New Accounting Pronouncements
Recently issued accounting pronouncements
In November 2023, the Financial Account Standards Board (FASB), issued Accounting Standards Update (ASU) 2023-07, Segment Reporting (Topic 280): Improvements to Reportable Segment Disclosures. ASU 2023-07 is intended to improve the disclosures about a public entity's reportable segments and address requests from investors for additional, more detailed information about a reportable segment's expenses. The amendments in this ASU do not change how a public entity identifies its operating segments, aggregates those operating segments, or applies the quantitative thresholds to determine its reportable segments. The amendments to this standard apply to all public entities that are required to report segment information in accordance with Topic 280, Segment Reporting and are effective for fiscal years beginning after December 15, 2023, and interim periods within fiscal years beginning after December 15, 2024. The Company adopted this guidance for the year ending October 3, 2025 and subsequent interim periods. The adoption of this standard did not impact the Company’s results of operations or financial position. See Note 13 Segments of Business for the new disclosures required by the standard.

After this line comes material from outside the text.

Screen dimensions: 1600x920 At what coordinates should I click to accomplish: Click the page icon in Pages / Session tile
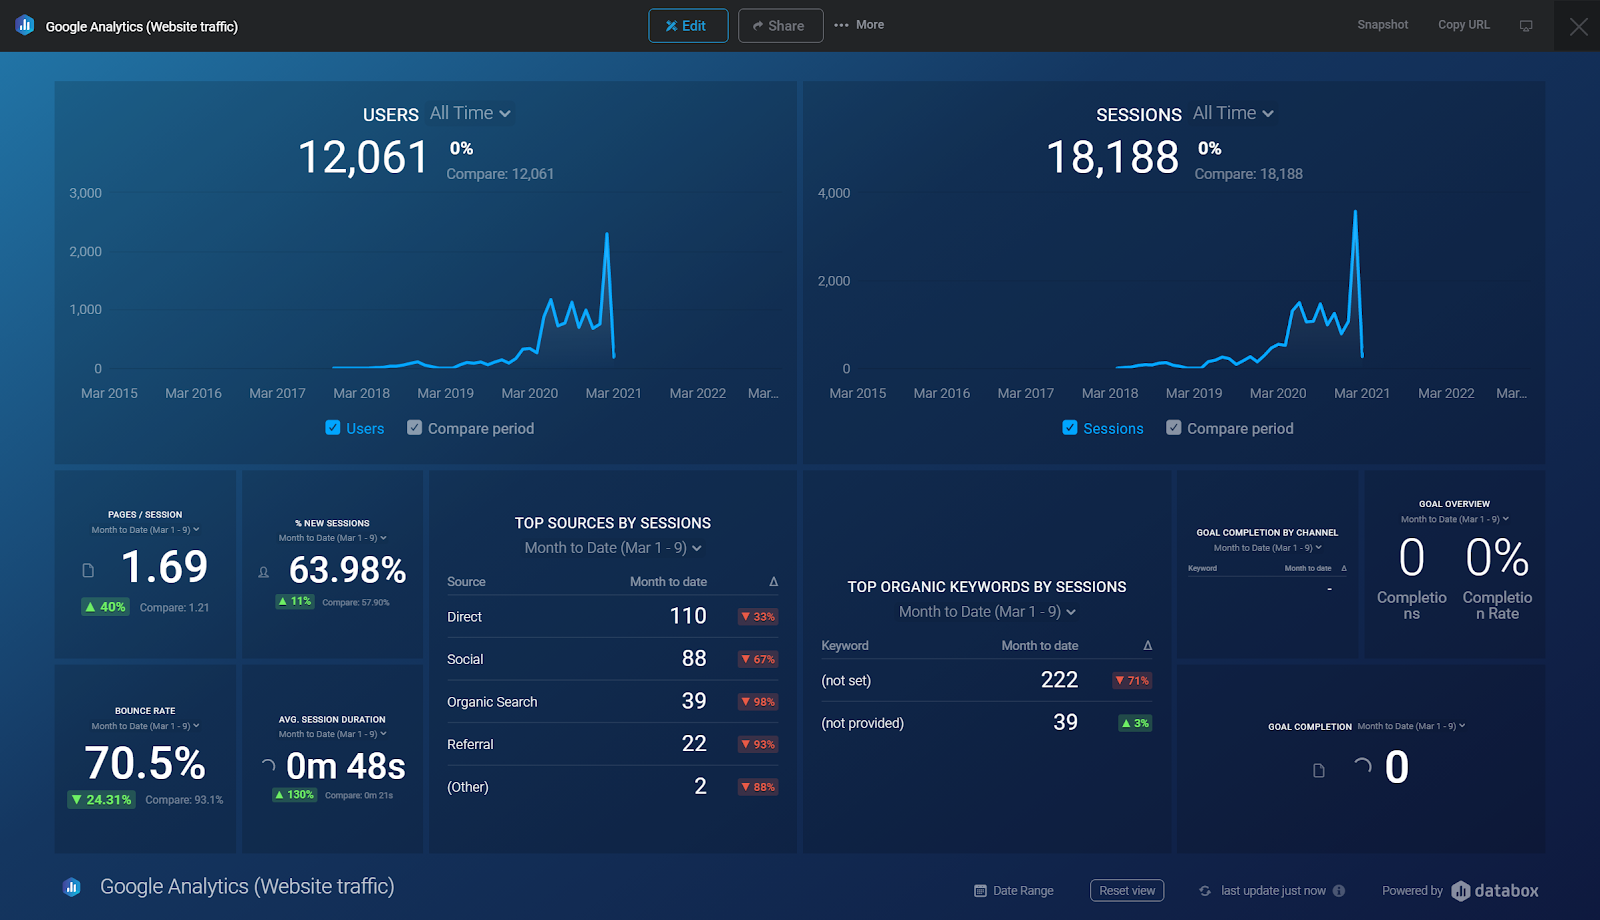click(x=88, y=570)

In July 2025, the FASB issued ASU 2025-05, Financial Instruments - Credit Losses: Measurement of Credit Losses for
Accounts Receivable and Contract Assets (Topic 326). The update permits entities to elect a practical expedient for estimating
expected credit losses on current trade receivables and current contract assets by assuming that conditions existing at the
balance sheet date will remain unchanged over the life of those assets. The updated standard is effective for fiscal years
beginning after December 15, 2025, including interim periods within those fiscal years, with early adoption permitted. The
Company is currently assessing the impact of the amendment to this standard on its consolidated financial statements.
In November 2024, the FASB, issued ASU 2024-03, Income Statement—Reporting Comprehensive Income—Expense Disaggregation Disclosures. ASU 2024-03 is intended to improve disclosures about a public business entity's expenses and provide more detailed information to investors about the types of expenses in commonly presented expense captions. In January 2025, the FASB issued ASU No. 2025-01, Income Statement - Reporting Comprehensive Income - Expense Disaggregation Disclosures (Subtopic 220-40) Clarifying the Effective Date, which is intended to clarify the effective date of ASU No. 2024-03. As clarified in ASU 2025-01, the new guidance is effective for annual reporting periods beginning after December 15, 2026 with early adoption permitted. While we anticipate that the adoption of this standard will require additional disclosures, the Company is currently assessing the impact of the amendment to this standard on its consolidated financial statements.
In December 2023, the FASB, issued ASU 2023-09, Income Taxes (Topic 740): Improvements to Income Tax Disclosures. ASU 2023-09 is intended to enhance the transparency and decision usefulness of income tax disclosures. The amendments in this ASU are effective for the Company in fiscal 2026 on a prospective basis, with early adoption permitted. The Company is currently evaluating the potential impact of this guidance on its disclosures, but this standard update will not have an impact on the Company's results of operations or financial position.
In October 2023, the FASB issued ASU 2023-06, Disclosure Improvements: Codification Amendments in Response to the SEC’s Disclosure Update and Simplification Initiative. This ASU covers a variety of codification topics, and the effective date for each amendment will be the date on which the SEC's removal of that related disclosure from Regulation S-X or Regulation S-K becomes effective, with early adoption prohibited. For all entities within the scope of the affected Codification subtopics, if by June 30, 2027, the SEC has not removed the applicable requirement from Regulation S-X or Regulation S-K, the pending content of the associated amendment will be removed from the Codification and will not become effective for any entities. The Company will monitor the removal of various requirements from the current regulations to determine when to adopt the related amendments, but it does not anticipate that the adoption of the new guidance will have a material impact on the Company’s consolidated financial statements and related disclosures.